> **WORK REQUIRED**: Please pull out every line below that contains the word "coordinates" and copy each one.
------ RECORD EXCERPTS ------
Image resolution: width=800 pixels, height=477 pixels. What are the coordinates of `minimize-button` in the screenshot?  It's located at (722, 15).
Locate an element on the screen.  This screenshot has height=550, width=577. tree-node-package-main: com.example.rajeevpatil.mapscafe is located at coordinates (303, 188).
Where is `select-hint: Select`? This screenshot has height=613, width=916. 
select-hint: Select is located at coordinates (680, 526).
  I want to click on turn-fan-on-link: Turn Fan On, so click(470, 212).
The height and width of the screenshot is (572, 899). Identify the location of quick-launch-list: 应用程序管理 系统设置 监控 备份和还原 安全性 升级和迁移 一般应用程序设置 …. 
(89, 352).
------
> **OUTPUT FOR THIS EXERCISE**:
Image resolution: width=800 pixels, height=477 pixels. What are the coordinates of `minimize-button` in the screenshot?  It's located at (722, 15).
Locate an element on the screen.  This screenshot has height=550, width=577. tree-node-package-main: com.example.rajeevpatil.mapscafe is located at coordinates (303, 188).
select-hint: Select is located at coordinates (680, 526).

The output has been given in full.